私たちが身に帯びる苦難というものは、何であれ、私たちに向けられた主のみこころと無関係に存在するものはありません。主は私たちが苦難にあうことをお許しになることによって、私たちをご自身に拠り頼むようにさせ、私たちをあらゆる面で成長させ、強くしてくださいます。また、ご自身の働き、すなわち、神の愛を隣人に対して実践するものとして、私たちのことをふさわしく整えてくださいます。
その、無数のプロセスの果てに、私たちはキリストの満ち満ちた身丈、キリストの似姿に成長させられ、その人生の終わりに、栄光の天国に至るわけです。そのような私たちは、その日、この地上で何をなしてきたか問われることになります。私たちがいかにして主の御国のために労してきたか、時にそのために苦難にあうことも選択してきたか、問われます。そのとき私たちは、恥ずかしくなく主の御前に立つことができるでしょうか?
私はもし、自分の人生が今日にでも終わり、主の御前に立つことになったならば、天国に入れていただける確信を持っています。天国というところはイエスさまを信じる信仰ひとつで入れていただけるところだからです。

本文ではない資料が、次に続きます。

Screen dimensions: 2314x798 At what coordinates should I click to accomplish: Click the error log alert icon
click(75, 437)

しかし、天国に入れていただけることは確かでも、私が恥ずかしくなく人生を走りおおせ、イエスさまの御前に立てるかと問われれば、まだまだです。とお答えするしかありません。それはなによりも、イエスさまが十字架を背負って私のために死んでくださったように、私も十字架を背負ってイエスさまのみあとを日々ついていきましたと、確信をもって断言できるとは思えないからです。

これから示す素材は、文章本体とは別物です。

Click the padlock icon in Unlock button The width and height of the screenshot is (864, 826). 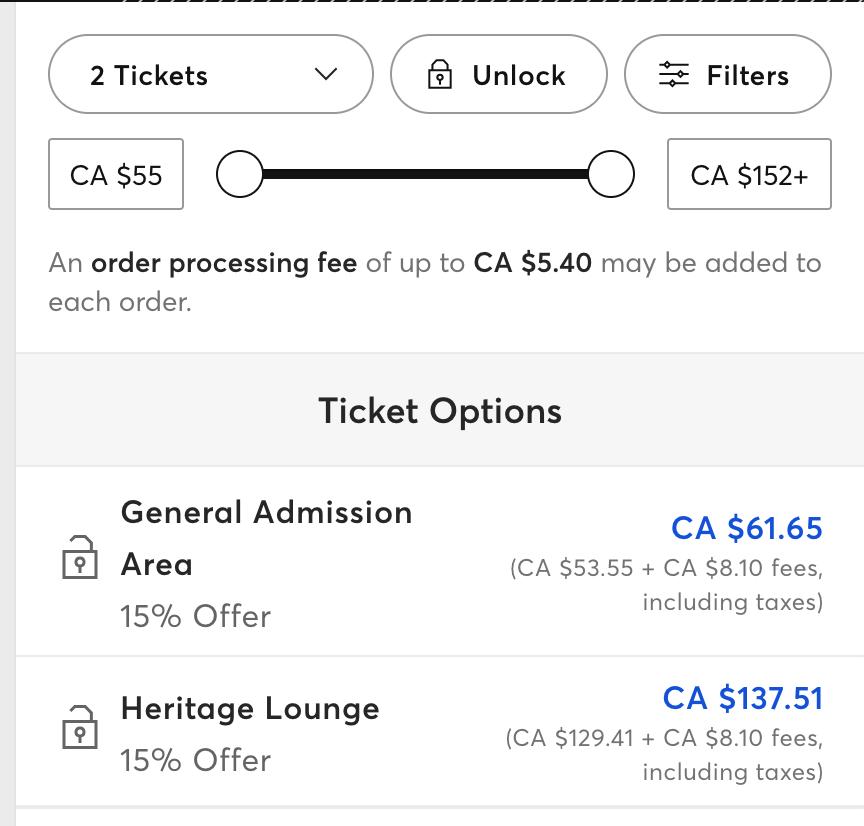tap(440, 76)
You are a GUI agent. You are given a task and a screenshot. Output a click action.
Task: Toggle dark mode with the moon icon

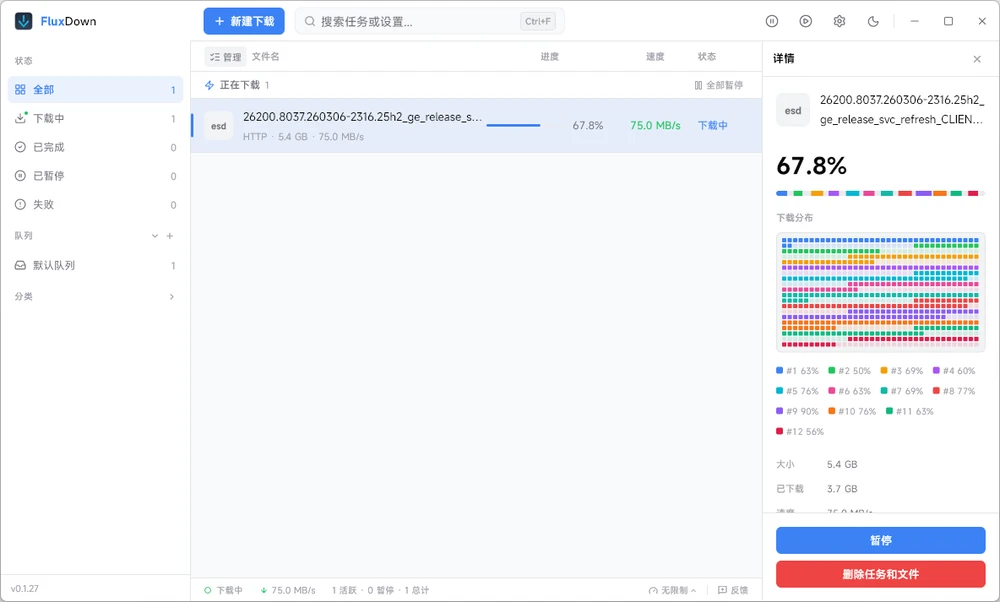873,21
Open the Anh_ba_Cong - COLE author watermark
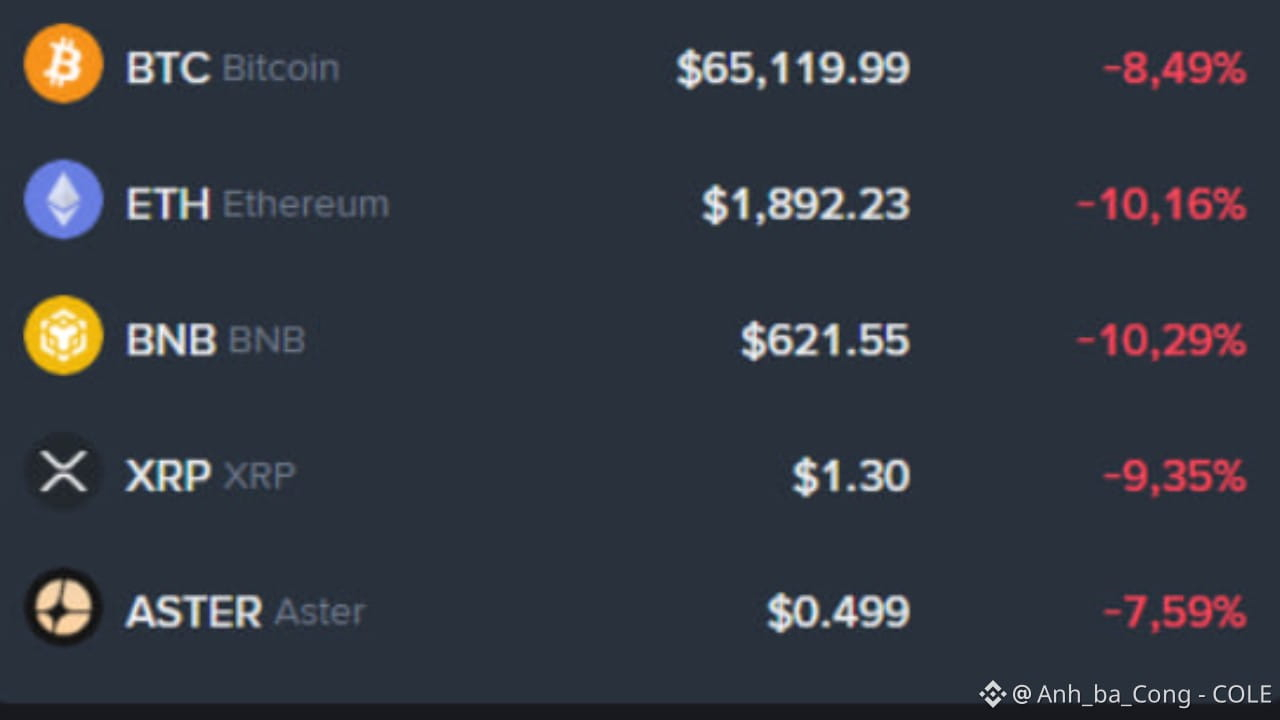 1141,694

十字架を背負う歩みは、ひとりひとりが周りと関係なくするものではありません。この、キリストのからだなる共同体、教会においては、十字架を背負ってイエスさまにお従いするその歩みはそれぞれがしているようで、実はこの共同体にあって「ともに」していることを、私たちは自覚する必要があります。ゆえに私たちは、ほかの兄弟姉妹が今体験している苦難に無関心であってはなりません。それは「私の」問題であるからです。同時に「私の」体験している苦難は、ほかの兄弟姉妹にとっても同じように体験している苦難でもあります。分かち合えることを分かち合うことによって、私たちは重い永遠の栄光に向かう共同体として、ともにいま体験している苦難が、一時の軽いものであるととらえ、忍べるようになります。

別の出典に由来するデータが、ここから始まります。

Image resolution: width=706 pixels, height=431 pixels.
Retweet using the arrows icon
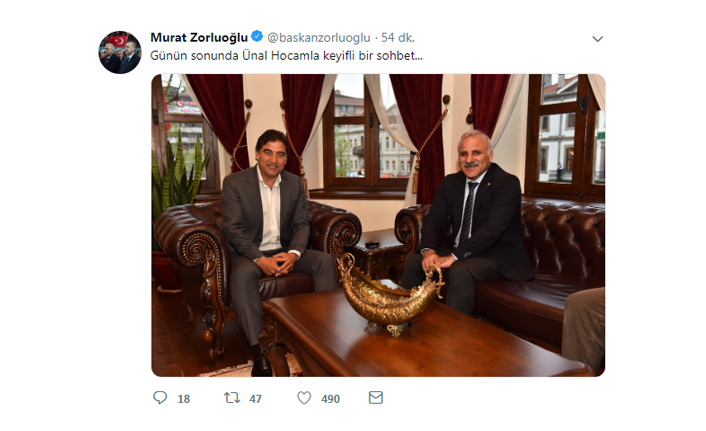(x=232, y=398)
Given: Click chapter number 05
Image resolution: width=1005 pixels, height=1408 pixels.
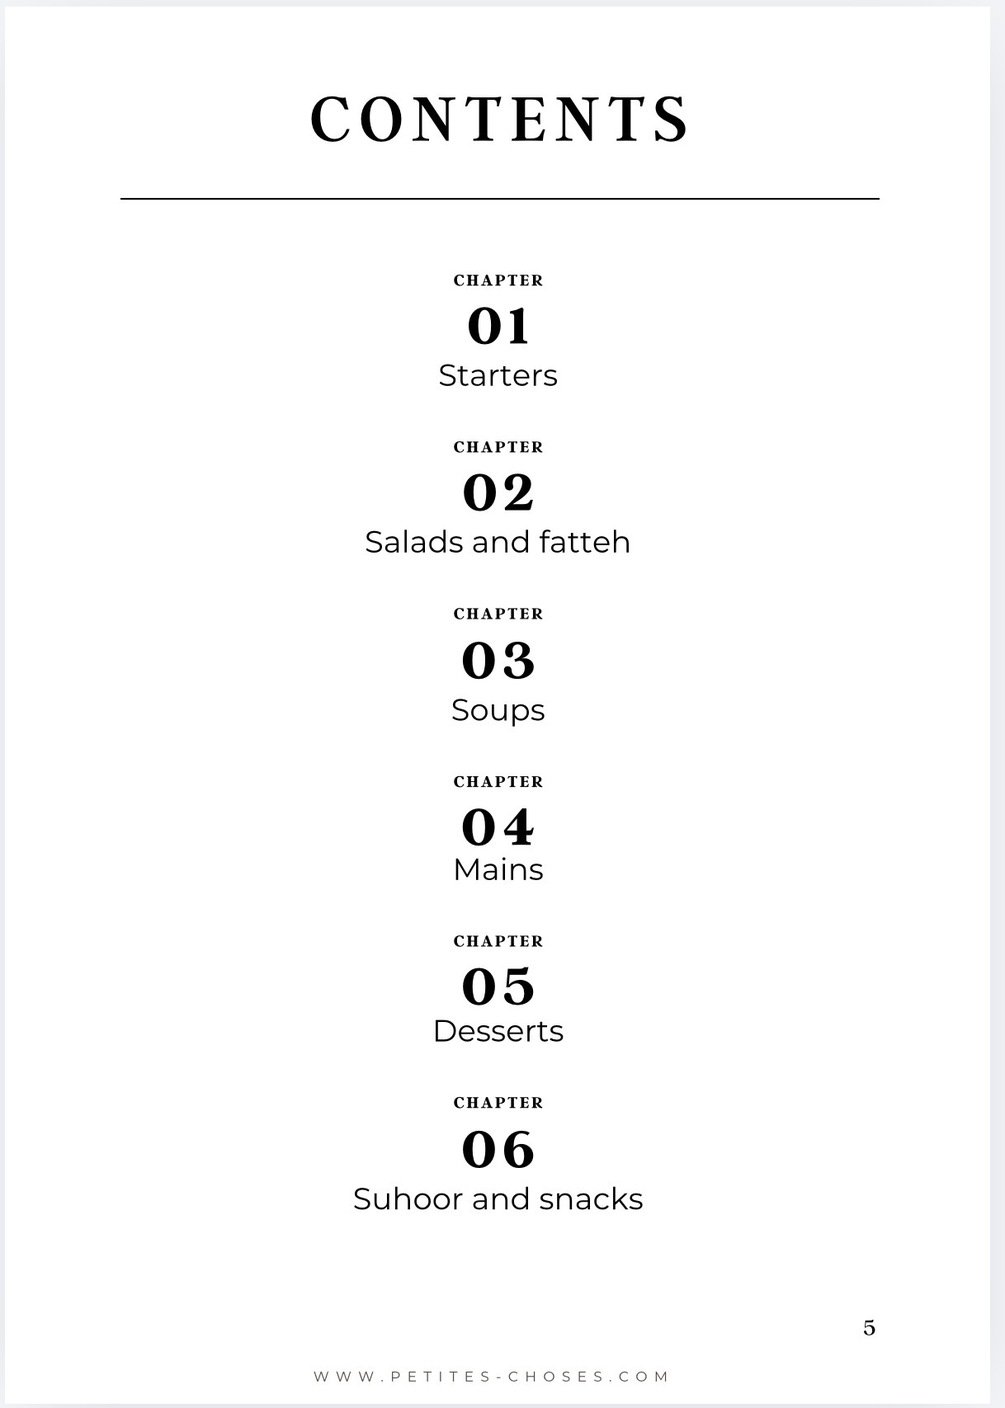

また、重い永遠の栄光というゴールがあることを知るならば、いま体験している苦難が「被害者のように苦しまされていること」ではないことがわかります。もちろん、自分の不始末のせいで苦しい目にあっているならば、その責任は苦しい目にあうことで取らなければならないという側面もあるにはありますが、苦難とは必ずしもそういうものとはかぎりません。むしろ、主の栄光のために積極的に生きた結果、苦難を身に帯びることもあるわけで、そうであるならば、私たちは主の恵みの中で、その患難を「選択」する恵みをいただいた、とさえ言えるわけです。そう捉えますと、病気ですとか、災害ですとか、自分ではどうにもならないような領域にも、それらの苦しいことを通じて私たちに目を注がれる主のみこころを認め、感謝できるようになるのではないでしょうか。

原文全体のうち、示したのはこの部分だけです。